Protein Serine/Threonine Phosphatase Inhibitors and Human Disease

This chapter focuses on new information on the mode of action of phosphatase inhibitors and discusses their potential contributions to the pathophysiology of human disease. Emerging studies suggest that some phosphatase inhibitors physically associate with cellular phosphatase complexes composed of a catalytic subunit bound to one or more regulatory proteins that restrict the actions of the phosphatases to control specific cellular events. The functions of these phosphatase inhibitors are in turn controlled by their expression, reversible phosphorylation, and dynamic association with target protein phosphatases.
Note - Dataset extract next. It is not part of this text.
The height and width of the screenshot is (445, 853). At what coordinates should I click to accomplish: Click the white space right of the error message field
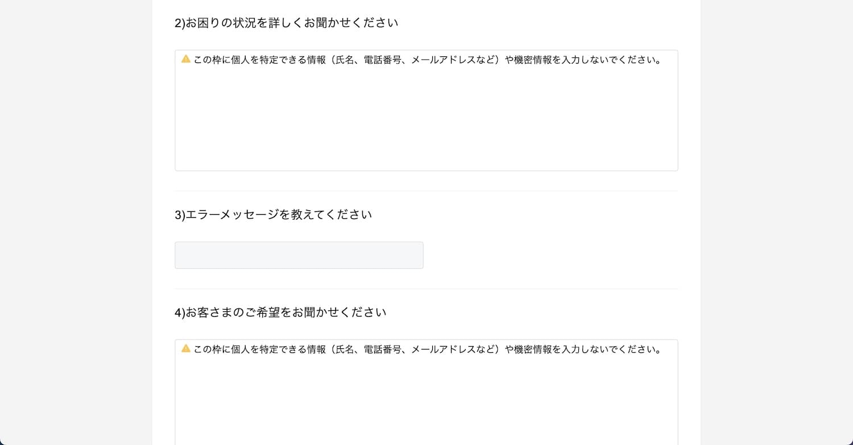click(550, 255)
In this manner, endogenous serine/threonine phosphatase inhibitors achieve both spatial and temporal control of phosphoproteins that regulate normal cell physiology, and growing evidence suggests that aberrant expression and activity of phosphatase inhibitors may be associated with many human diseases. The availability of protein and non-protein inhibitors of protein serine/threonine phosphatases has provided researchers with an extensive toolkit to study the role of phosphatases and phosphatase inhibitors in modulating the mammalian physiology. Rapid progress is also being made in the understanding of cellular phosphatase complexes and their functions. In addition, the mechanisms that regulate the expression and activity of phosphatase inhibitors and their mode of action in controlling specific pools of cellular protein phosphatases are being actively investigated.